:: Exercise details ::
Please write out the listing beneath this sentence exactly, from its first line to the line with "You are a computer-use agent. The image size is (520, 511).", and stop there.

:: Data for review ::
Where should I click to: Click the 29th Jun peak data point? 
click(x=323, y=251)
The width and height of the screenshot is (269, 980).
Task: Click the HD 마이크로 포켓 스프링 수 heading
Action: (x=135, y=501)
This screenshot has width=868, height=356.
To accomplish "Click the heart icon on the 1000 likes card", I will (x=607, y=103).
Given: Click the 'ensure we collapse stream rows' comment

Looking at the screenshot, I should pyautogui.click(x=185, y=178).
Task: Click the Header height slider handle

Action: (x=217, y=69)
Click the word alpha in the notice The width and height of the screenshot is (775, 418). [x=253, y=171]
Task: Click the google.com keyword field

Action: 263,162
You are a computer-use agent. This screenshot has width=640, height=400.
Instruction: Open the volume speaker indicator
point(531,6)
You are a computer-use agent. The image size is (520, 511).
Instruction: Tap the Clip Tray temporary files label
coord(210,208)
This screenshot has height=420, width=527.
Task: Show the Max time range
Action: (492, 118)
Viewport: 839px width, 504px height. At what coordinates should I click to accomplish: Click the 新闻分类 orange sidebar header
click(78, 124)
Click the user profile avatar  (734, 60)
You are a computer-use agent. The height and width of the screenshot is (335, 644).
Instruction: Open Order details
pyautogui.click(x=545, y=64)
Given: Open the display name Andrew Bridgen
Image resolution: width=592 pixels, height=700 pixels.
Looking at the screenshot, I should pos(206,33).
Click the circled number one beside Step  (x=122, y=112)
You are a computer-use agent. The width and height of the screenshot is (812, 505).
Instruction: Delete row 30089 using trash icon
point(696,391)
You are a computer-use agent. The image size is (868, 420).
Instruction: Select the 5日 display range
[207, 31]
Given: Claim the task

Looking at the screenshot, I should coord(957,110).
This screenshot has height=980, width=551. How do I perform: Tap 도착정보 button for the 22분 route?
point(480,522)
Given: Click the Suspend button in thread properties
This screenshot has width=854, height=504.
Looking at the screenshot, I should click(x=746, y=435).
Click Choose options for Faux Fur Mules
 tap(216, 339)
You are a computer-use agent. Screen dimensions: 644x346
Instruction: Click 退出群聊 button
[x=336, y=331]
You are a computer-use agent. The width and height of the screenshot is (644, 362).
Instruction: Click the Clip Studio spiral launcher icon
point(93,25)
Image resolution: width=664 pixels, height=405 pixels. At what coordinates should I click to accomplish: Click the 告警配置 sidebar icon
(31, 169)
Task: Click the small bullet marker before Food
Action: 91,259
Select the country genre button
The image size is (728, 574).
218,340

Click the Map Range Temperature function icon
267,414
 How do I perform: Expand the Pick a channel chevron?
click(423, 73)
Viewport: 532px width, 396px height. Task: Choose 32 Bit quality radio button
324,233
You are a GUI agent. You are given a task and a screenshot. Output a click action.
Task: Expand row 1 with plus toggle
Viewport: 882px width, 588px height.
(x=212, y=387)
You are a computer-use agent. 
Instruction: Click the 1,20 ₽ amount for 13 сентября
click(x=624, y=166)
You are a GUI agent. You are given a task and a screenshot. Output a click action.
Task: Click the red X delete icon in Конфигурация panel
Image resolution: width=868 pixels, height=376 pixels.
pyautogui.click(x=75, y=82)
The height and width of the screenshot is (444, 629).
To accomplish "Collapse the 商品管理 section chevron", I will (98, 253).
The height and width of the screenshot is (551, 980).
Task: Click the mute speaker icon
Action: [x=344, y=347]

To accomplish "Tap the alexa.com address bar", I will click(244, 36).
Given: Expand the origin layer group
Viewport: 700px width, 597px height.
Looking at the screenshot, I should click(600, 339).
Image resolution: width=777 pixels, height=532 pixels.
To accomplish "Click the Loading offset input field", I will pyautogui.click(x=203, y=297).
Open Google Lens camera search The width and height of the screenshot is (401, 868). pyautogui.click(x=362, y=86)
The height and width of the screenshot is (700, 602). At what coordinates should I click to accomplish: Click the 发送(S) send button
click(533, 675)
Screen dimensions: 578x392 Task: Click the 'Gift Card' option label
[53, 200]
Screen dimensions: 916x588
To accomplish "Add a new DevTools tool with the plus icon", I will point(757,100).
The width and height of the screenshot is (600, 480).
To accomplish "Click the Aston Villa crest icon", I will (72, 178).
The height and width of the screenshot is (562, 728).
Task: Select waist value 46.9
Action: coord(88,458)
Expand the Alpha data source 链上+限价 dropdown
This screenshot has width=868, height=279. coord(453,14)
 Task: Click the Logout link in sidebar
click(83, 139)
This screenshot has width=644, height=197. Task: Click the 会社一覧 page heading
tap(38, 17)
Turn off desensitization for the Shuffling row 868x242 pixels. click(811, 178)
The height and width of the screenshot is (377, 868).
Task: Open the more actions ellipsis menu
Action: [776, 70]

:: Answer space ::
Where should I click to: Click the 29th Jun peak data point? 
click(x=323, y=251)
The width and height of the screenshot is (269, 980).
Task: Click the HD 마이크로 포켓 스프링 수 heading
Action: (x=135, y=501)
This screenshot has width=868, height=356.
To accomplish "Click the heart icon on the 1000 likes card", I will (x=607, y=103).
Given: Click the 'ensure we collapse stream rows' comment

Looking at the screenshot, I should pyautogui.click(x=185, y=178).
Task: Click the Header height slider handle

Action: (x=217, y=69)
Click the word alpha in the notice The width and height of the screenshot is (775, 418). [x=253, y=171]
Task: Click the google.com keyword field

Action: 263,162
You are a computer-use agent. This screenshot has width=640, height=400.
Instruction: Open the volume speaker indicator
point(531,6)
You are a computer-use agent. The image size is (520, 511).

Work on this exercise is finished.